A member of the Franc-Tireur (special forces) movement, he was arrested on March 8, 1944, tortured and executed in a camp on June 16, 1944.
Mr. President of the French Republic, undeniably Marc Bloch leaves behind the image of a fervent patriot, of a committed republican, but above all, of a great Frenchman.
Communicating with the past, he was, so to speak, in osmosis with it. Here is his famous statement:
"There are two categories of Frenchmen who will never understand the history of France: those who refuse to be moved by the memory of the consecration of Reims, and those who read without emotion the story of the celebration of the Federation.(1) It doesn't matter very much what their principles are. Their impermeability to the most beautiful outpourings of collective enthusiasm is enough to condemn them" (Strange Defeat, p. 646).
He had understood the specific nature of the French nation, founded on history, culture and language, and not on some racial or religious characteristic.
This republican was, through birth, of the Jewish faith. He had never been worried about that until the anti-Semitic Vichy legislation reminded him of it. He never stopped affirming that "Jews are Frenchmen like any other".
He was suspicious of clannish reactions. "Let us avoid giving justification to those who would like to cut us off in some ghetto". (Letter of April 2, 1941 to Jean Ulmo).
As a dedicated republican, he refused to define himself as a Frenchman "of Jewish origin". "I am Jewish", he used to say, "if not by religion, since I'm not at all practicing, any more than any one else is, at least by birth. I feel no pride or shame at being, at least I hope, a good enough historian to fully realize that racial pre-dispositions are a myth". And he would add perceptively: "I never make claims with respect to my origins, except in one case: when confronted with anti-Semitism" (Strange Defeat, p.524).

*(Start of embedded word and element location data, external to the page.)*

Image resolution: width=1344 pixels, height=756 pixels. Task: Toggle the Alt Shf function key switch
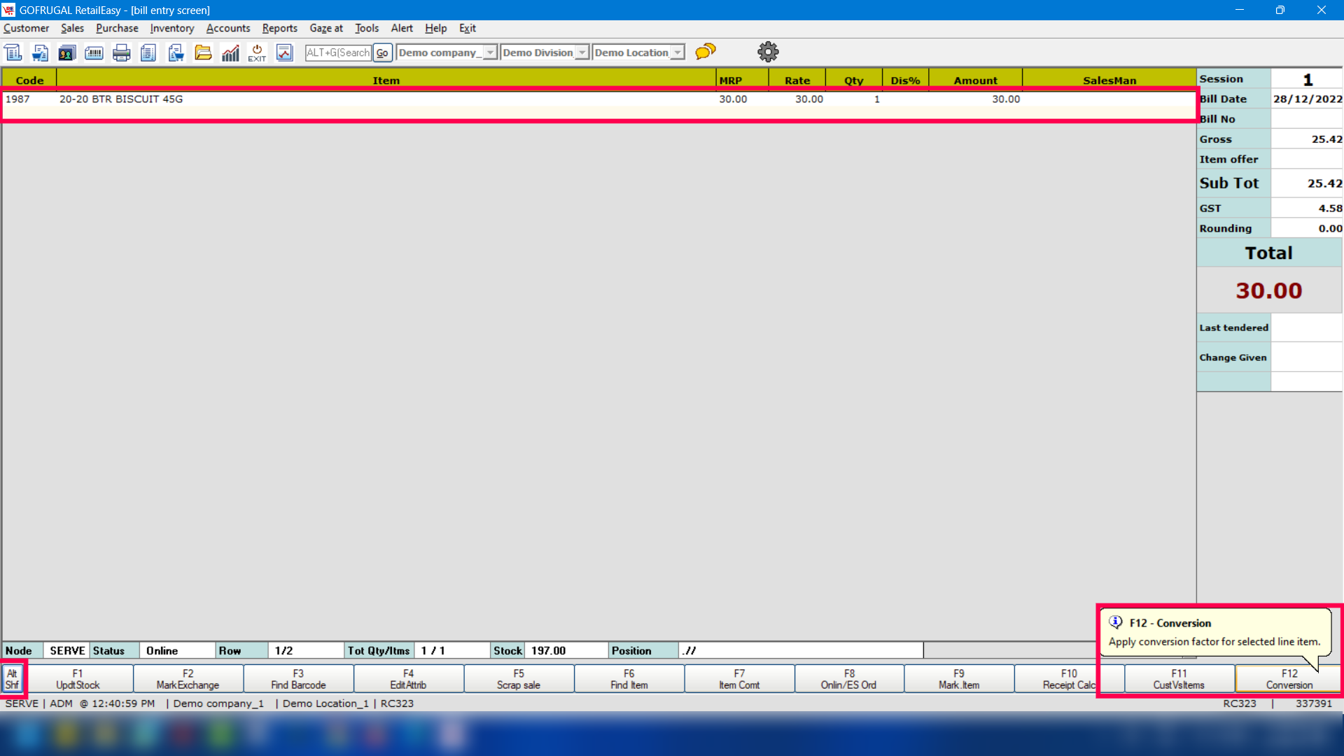(x=13, y=678)
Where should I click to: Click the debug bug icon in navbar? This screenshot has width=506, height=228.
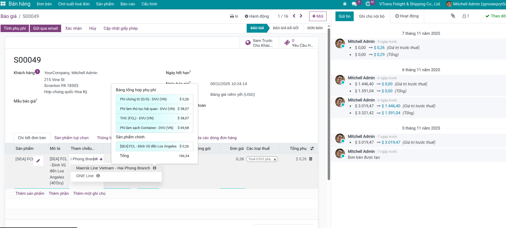(345, 4)

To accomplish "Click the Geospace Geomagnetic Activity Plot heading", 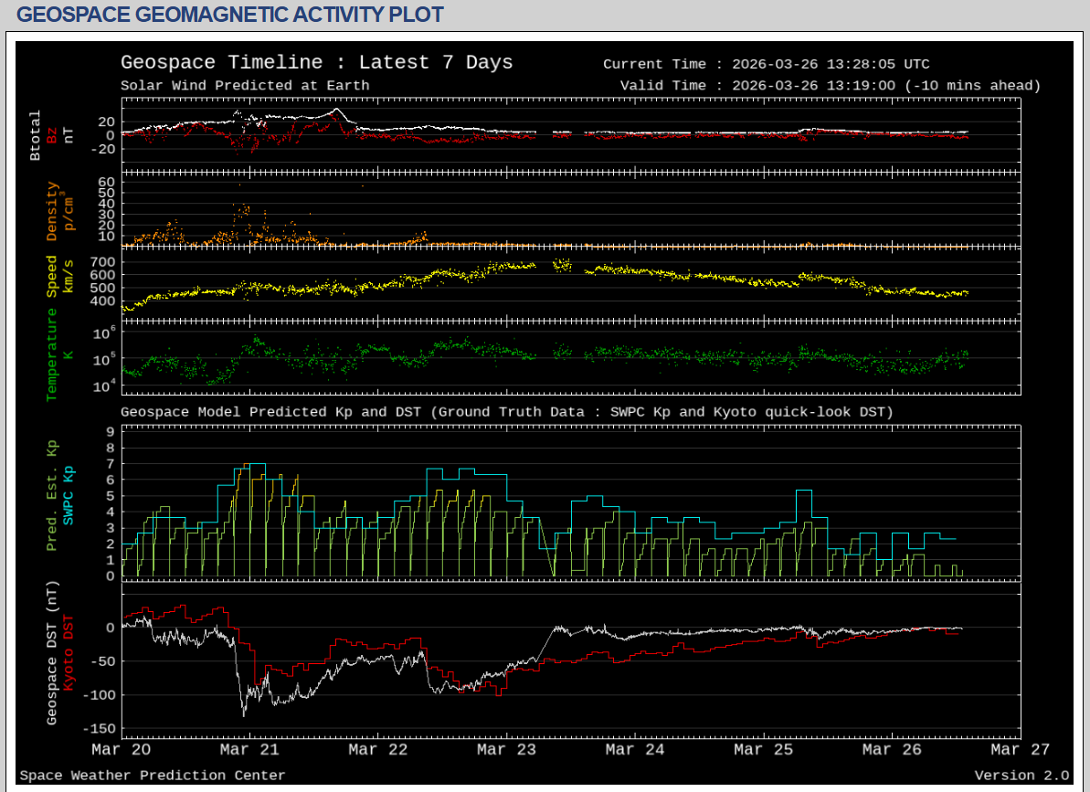I will coord(230,15).
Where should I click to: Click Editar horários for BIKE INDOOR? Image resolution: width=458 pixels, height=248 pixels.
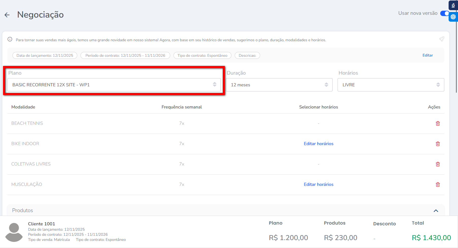tap(319, 144)
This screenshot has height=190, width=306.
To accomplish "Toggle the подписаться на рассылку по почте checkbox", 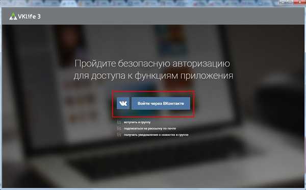I will [x=119, y=128].
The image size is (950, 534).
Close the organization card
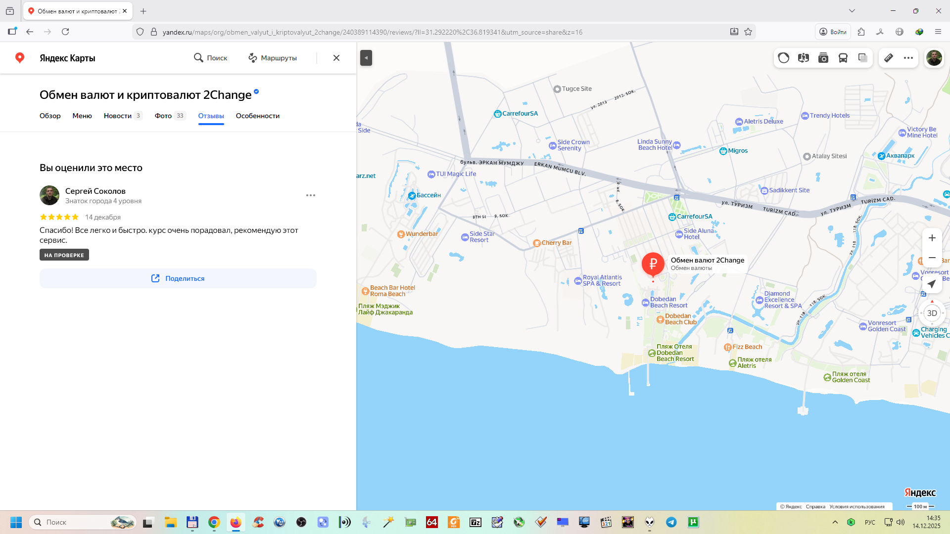coord(336,58)
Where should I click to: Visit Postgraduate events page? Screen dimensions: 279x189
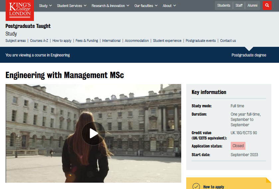[201, 41]
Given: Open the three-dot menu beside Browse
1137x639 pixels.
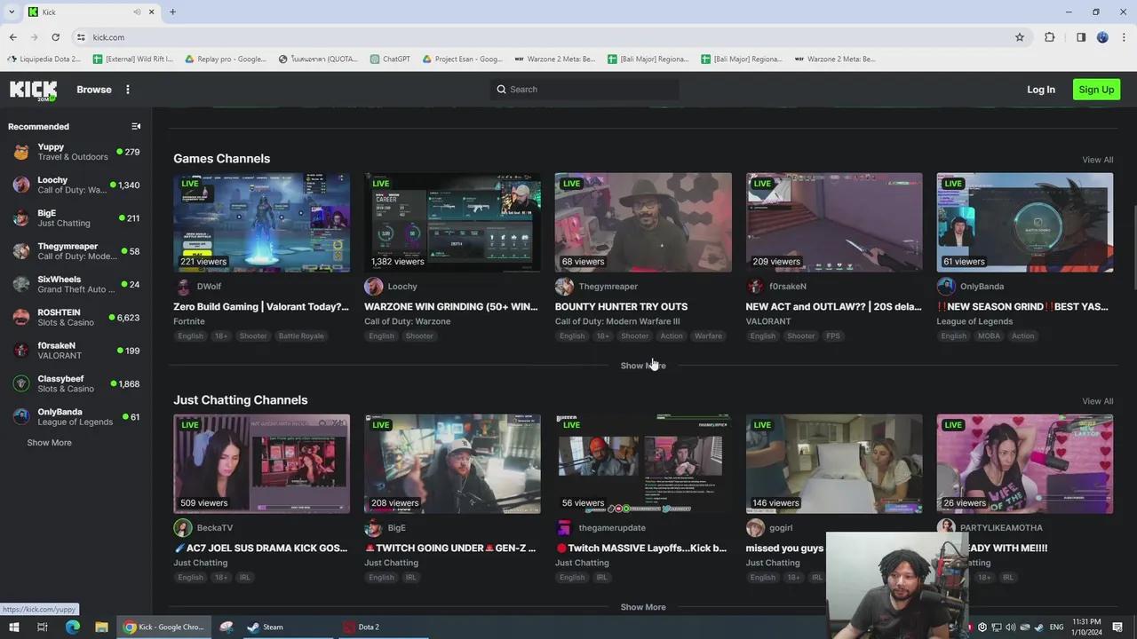Looking at the screenshot, I should [x=128, y=89].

The man who fell, martyred, beneath German bullets, after being tortured, had believed for his whole life that the commonality between men was their nationality. The basis of his identity, and of his commitment as an historian, was his love of France.
Mr. President of the French Republic, is it not time for this very Republic to celebrate, as he so richly deserves, the memory of this son who does us such honor?
(1)The consecration of Reims refers to the crowning of the Kings of France in the city of Reims. The coronation had the blessings of the Pope, and was a sacred event.
The "Fête de la Féderation" took place on July 14, 1790, one year after the storming of the Bastille and was an enthusiastic gathering of citizens and "federates" celebrating loyalty to the Constitution.